◆ Brief
Would you copy the records exactly, leaving the pictures out?

◆ Entries supplied
-- -- --

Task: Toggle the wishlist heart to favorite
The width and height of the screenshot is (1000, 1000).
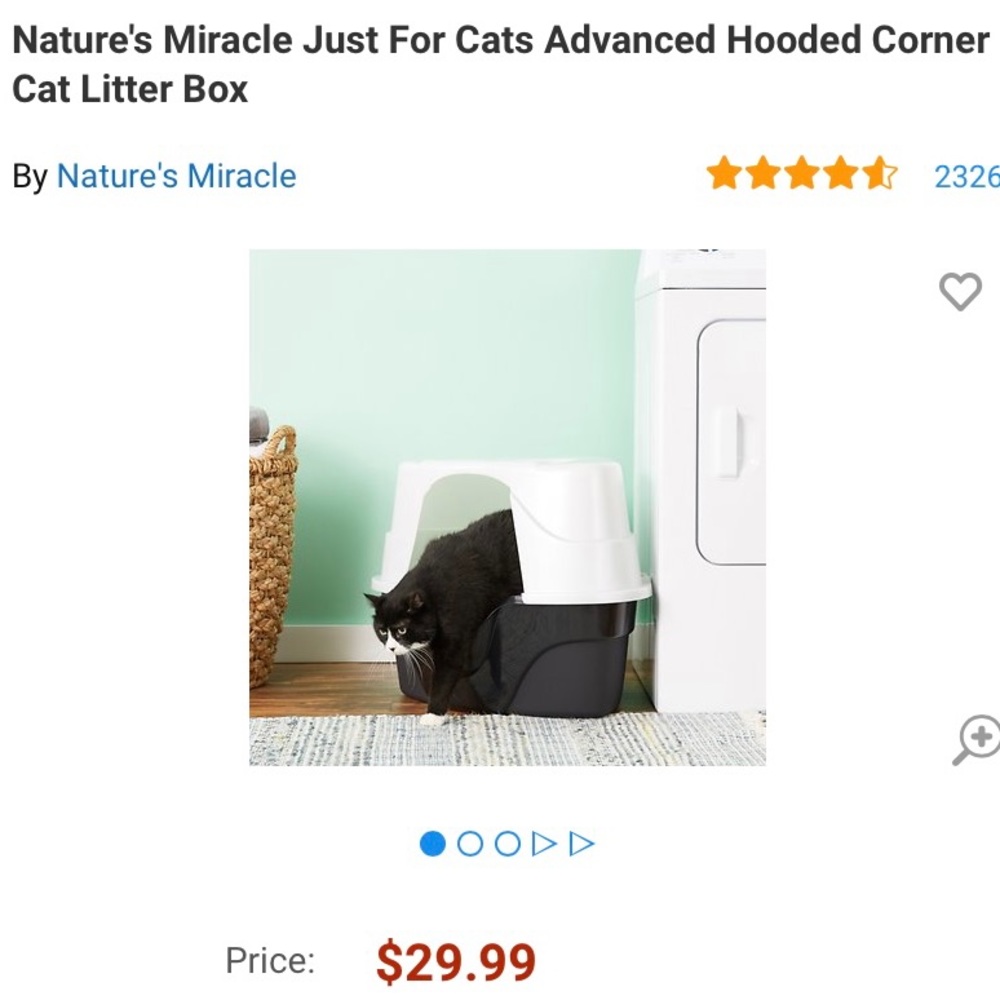Action: (x=959, y=293)
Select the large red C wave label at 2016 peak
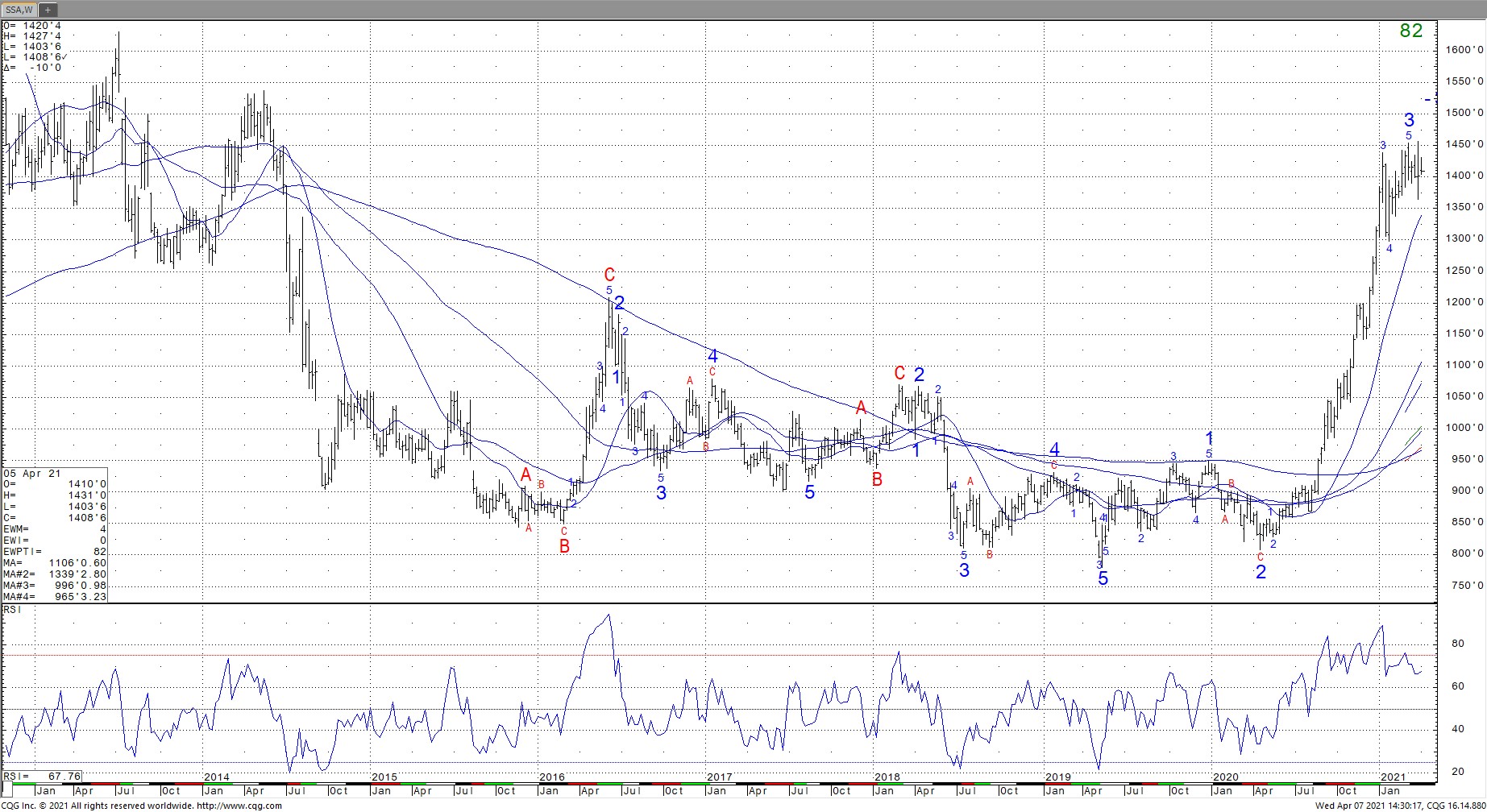The width and height of the screenshot is (1487, 812). pyautogui.click(x=609, y=276)
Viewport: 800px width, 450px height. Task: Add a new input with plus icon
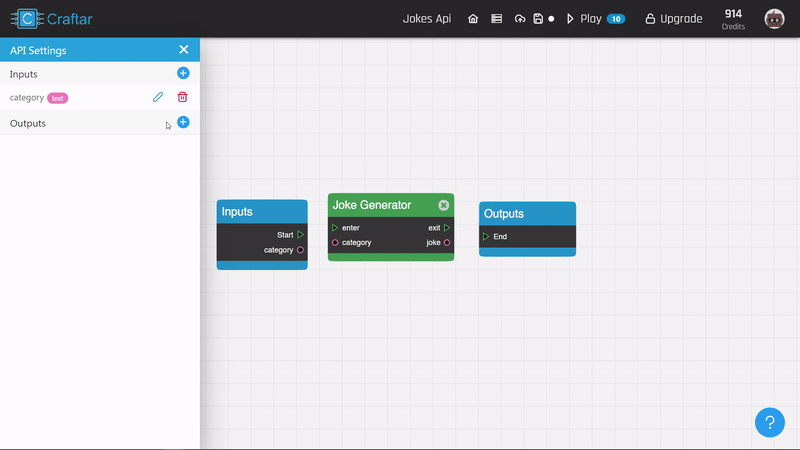coord(183,73)
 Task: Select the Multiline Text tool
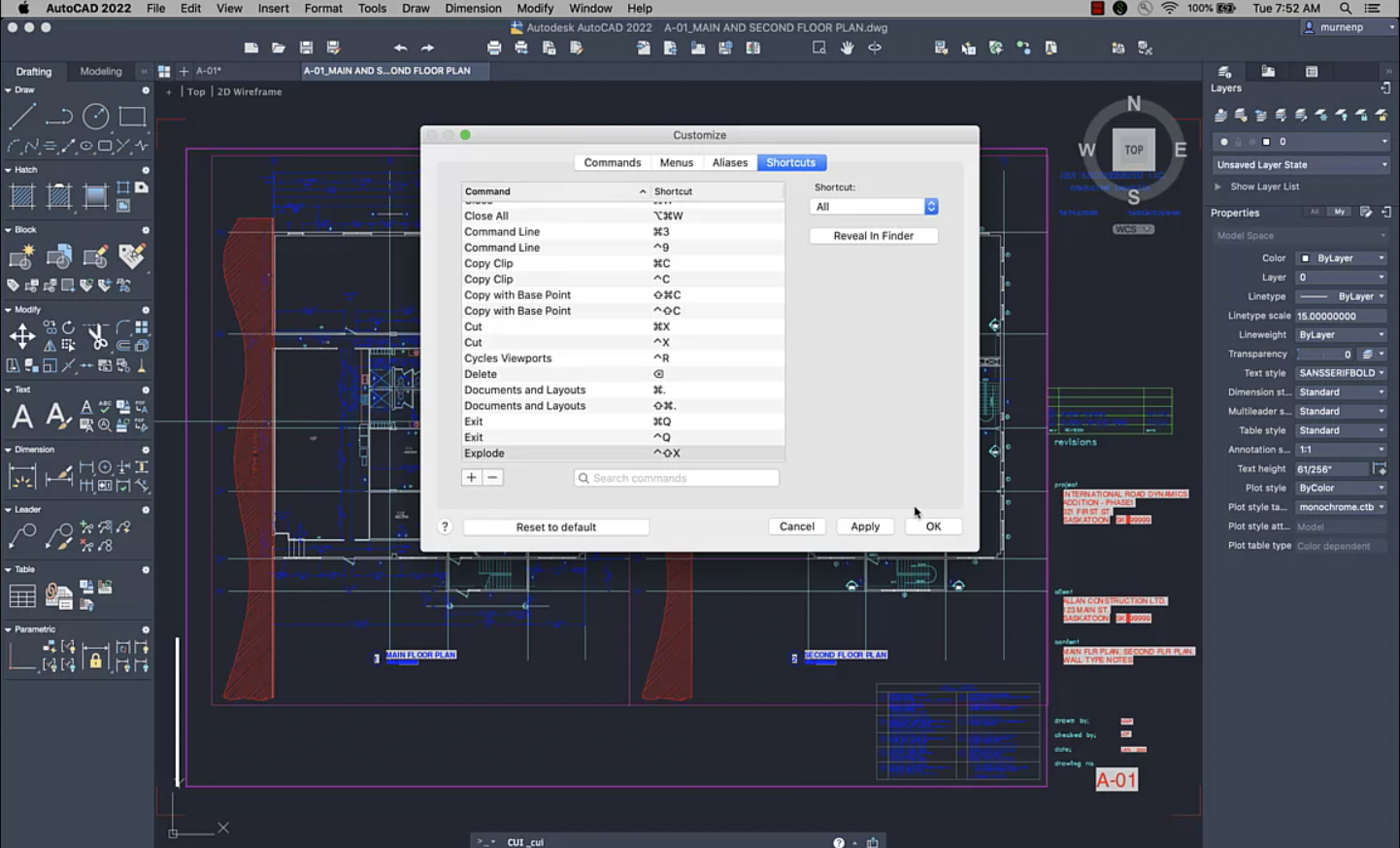pos(21,417)
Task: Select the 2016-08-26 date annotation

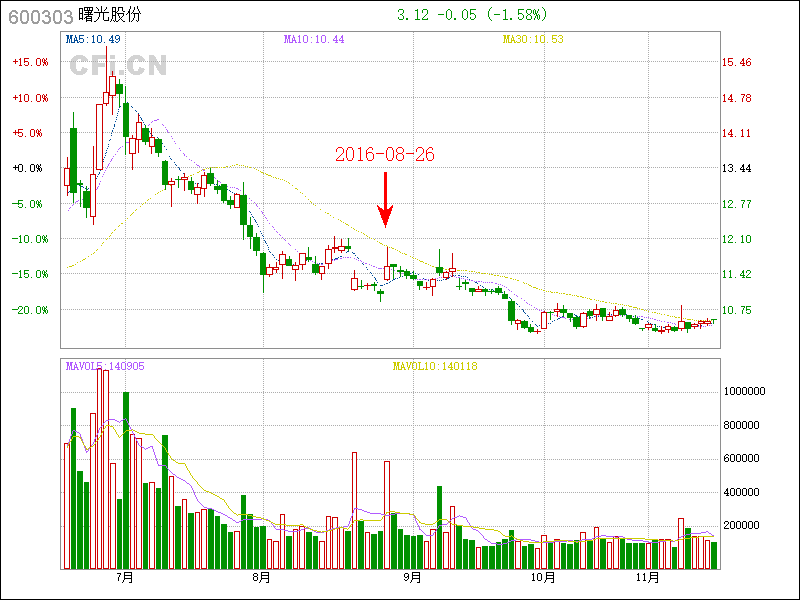Action: pos(385,154)
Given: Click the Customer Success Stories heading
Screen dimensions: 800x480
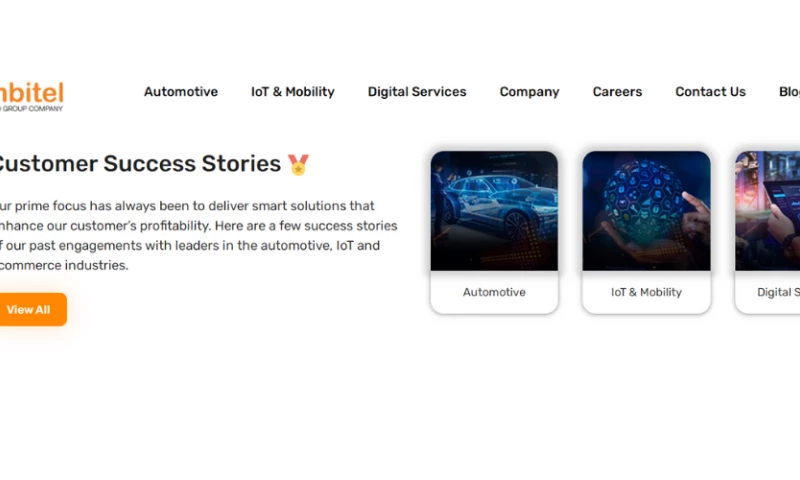Looking at the screenshot, I should (x=140, y=164).
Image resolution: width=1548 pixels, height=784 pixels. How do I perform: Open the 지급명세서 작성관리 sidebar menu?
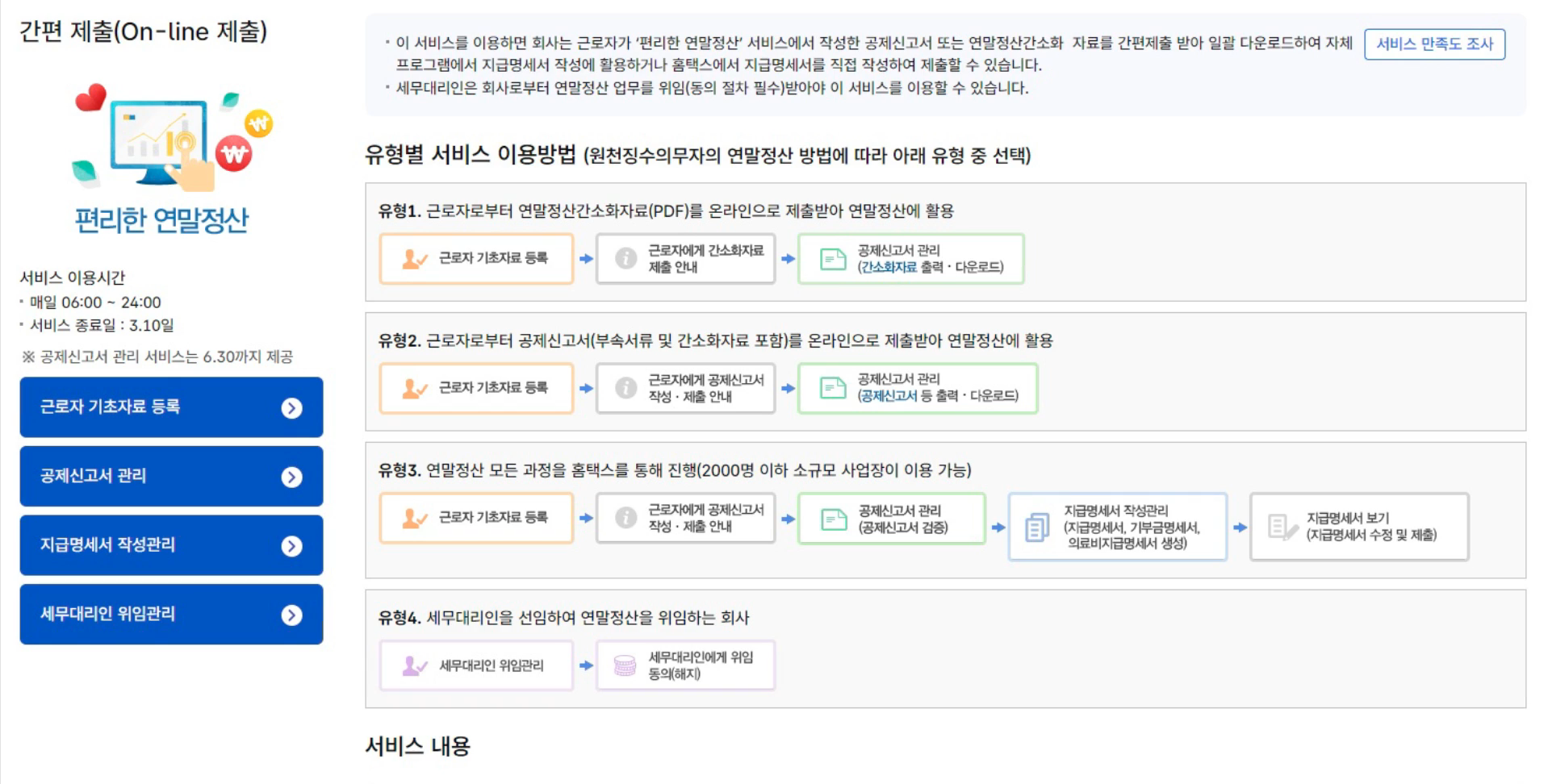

-- -- --

◆ Expected output
Task: Toggle the wishlist heart to favorite
The width and height of the screenshot is (1000, 1000).
Action: (x=959, y=293)
Select the large red C wave label at 2016 peak
The width and height of the screenshot is (1487, 812). pyautogui.click(x=609, y=276)
Viewport: 800px width, 450px height. Task: Add a new input with plus icon
coord(183,73)
 Task: Select the Multiline Text tool
pos(21,417)
Task: Select the 2016-08-26 date annotation

Action: pos(385,154)
Given: Click the Customer Success Stories heading
Screen dimensions: 800x480
Looking at the screenshot, I should (x=140, y=164).
Image resolution: width=1548 pixels, height=784 pixels. How do I perform: Open the 지급명세서 작성관리 sidebar menu?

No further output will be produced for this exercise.